October 18, 2010
So there’s this whole discussion about the rent/buy ratio in the real estate world. Basically, it compares the costs of renters to those of owners. When they become very misaligned, it usually indicates that the housing market is out of whack.
According to the Globe and Mail:
Canadian house prices rebounded from the recession, hitting a fresh record in May and brining the buy/rent ratio to about 1.85x. That means that mortgages are increasingly difficult to afford compared to rent, as house prices increase and rents remain stable.
Uh-oh, right? Wrong! While the rent/buy ratio was frighteningly high before the last major plunge in 1989 (3.6x in Toronto), that doesn’t mean that we’re due for another 30% devaluation.

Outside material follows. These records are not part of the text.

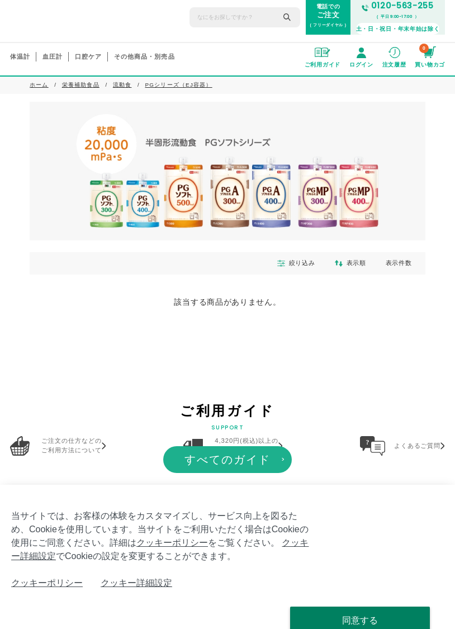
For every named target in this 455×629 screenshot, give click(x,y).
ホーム (39, 85)
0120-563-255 (398, 6)
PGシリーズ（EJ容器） (178, 85)
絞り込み (288, 263)
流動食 (122, 85)
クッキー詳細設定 (136, 583)
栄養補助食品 (80, 85)
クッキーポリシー (172, 542)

Here’s the reason. Rent isn’t allowed to increase very quickly. Many provinces control the rate with which rent can increase. Quebec has some pretty intense rent control laws. In Ontario, landlords can increase their rent at a rate of 2.1% per annum. With some areas of Toronto experiencing 30% gains in the past year, it’s no wonder rental costs hasn’t been able to keep up.
Essentially, rent isn’t subject to the same laws of supply and demand that home values are. I don’t want to sound like a government hater, because I’m not. I think there is definitely a place for rent control laws in our country, but it might not be the best predictor for a real estate crash.